Aku menggeleng. “Ini kedai teh, Nona, bukan kedai kopi.”
Ia urung menyalakan rokok. Kepalanya menengadah dan memindai kedai tehku. Terbahak, ia menyadari ketololannya, “Oh, Ya Tuhan, maafkan aku. Baiklah, teh apa yang kau punya?”
“Banyak. Kami punya teh hitam dari Pangalengan, Earl grey dari Inggris atau teh oolong. Kau mau yang mana, Nona?”


Dia mengerjapkan mata. “Aku belum pernah minum teh sebelumnya. Hidupku terdiri dari kopi dan buih bir. Anggur merah sesekali,” ujarnya angkat bahu.
“Mau kupilihkan untukmu?” aku mencoba berbaik hati.
“Tentu, pilihkan teh untukku. Dan jangan memanggilku nona, namaku Sere.” Dia mengulurkan tangan, menjepit rokok dengan kedua bibirnya yang penuh dan berwarna merah.
Aku menerima uluran tangannya, menyentuh kulitnya yang halus dan beraroma cokelat hangat. “Namaku Chai.”
“Nama yang aneh,” gumamnya saat aku mulai menyeduh teh untuknya. Teh hitam dengan rendaman kuncup melati yang dikeringkan. Diseduh dengan air mendidih dengan suhu yang tepat, karena jika terlalu panas, daun-daun teh akan cepat layu sebelum mengeluarkan aroma dan warna indahnya. Kuncup melati akan merekah tepat ketika sang gadis menuang teh dari teko ke cangkir. Wangi melati untuk melebur keburaman pikiran, agar tak ada lagi sakit di kepala gadis bernama Sere.
Sere menjentikkan jemari dan abu rokok menghantam dasar asbak yang berkilat. Ia hanya melirik teko keramik putih yang kuhidangkan. Membuatku sedikit resah. Tak ada pelanggan yang seperti ini sebelumnya. Biasanya pelangganku akan langsung menyambut teko teh, mengendus aroma yang keluar dari belalai teko dengan wajah tak sabar.
 Dengan rasa kecewa, aku mulai mendatangi pelanggan lain. Menyapa mereka, memberi saran teh apa yang cocok untuk mereka hari ini. Setiap orang membutuhkan seduhan teh yang berbeda dari hari ke hari. Peraman teh dengan cengkih untuk kekasih yang akan menemui calon mertua, agar napasnya harum dan menenangkan.
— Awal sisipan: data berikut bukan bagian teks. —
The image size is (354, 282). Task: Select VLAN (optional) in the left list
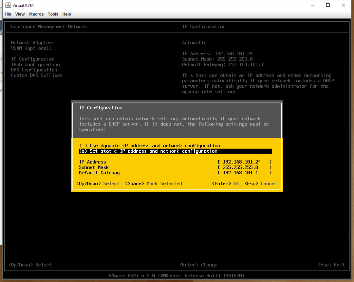(31, 48)
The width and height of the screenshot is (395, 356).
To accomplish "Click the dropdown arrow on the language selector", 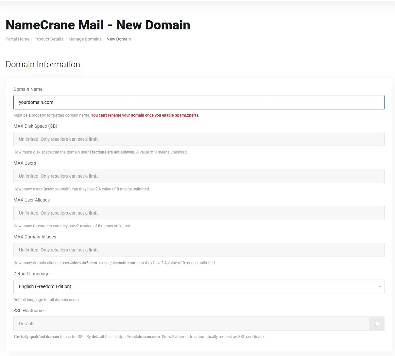I will point(379,286).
Daun mint segar dengan teh hijau untuk manajer bank yang dililit angka dari hari ke hari. Atau teh hitam dengan gula batu, sekadar untuk menikmati hari.
Sampai aku kembali ke hadapannya, Sere belum juga menyentuh tekonya. Resahku memuncak. Alih-alih menunggu, aku menegurnya.
“Tehmu akan dingin,” kataku.
Ia menatapku lalu melirik tekonya, tampak kebingungan. “Bukan teh celup ya?”
Aku tersenyum untuk mencemooh ketololannya yang lain. Teh celup? Dengan kantung terbuat dari kertas berisi bahan kimia di dalamnya? Itu jelas bukan tradisi di kedaiku.
“Kedai Chai tak pernah menyuguhkan teh celup, Nona,” jawabku masam.
“Berhenti memanggilku nona!” sergahnya. “Baiklah, bagaimana aku harus menikmati tehku?”
Aku menghela napas dan memandanginya sejenak. Wajahnya cantik, bagai kabut pagi yang menghalau mimpi buruk di malam hari. Alisnya tebal, mengingatkanku pada hutan pinus yang berderet-deret rapi. Matanya...aku begidik ketika menatap mata hitamnya yang kelam. Ada kesedihan yang tak bisa kugambarkan. Ada kengerian yang mulai merangkak keluar.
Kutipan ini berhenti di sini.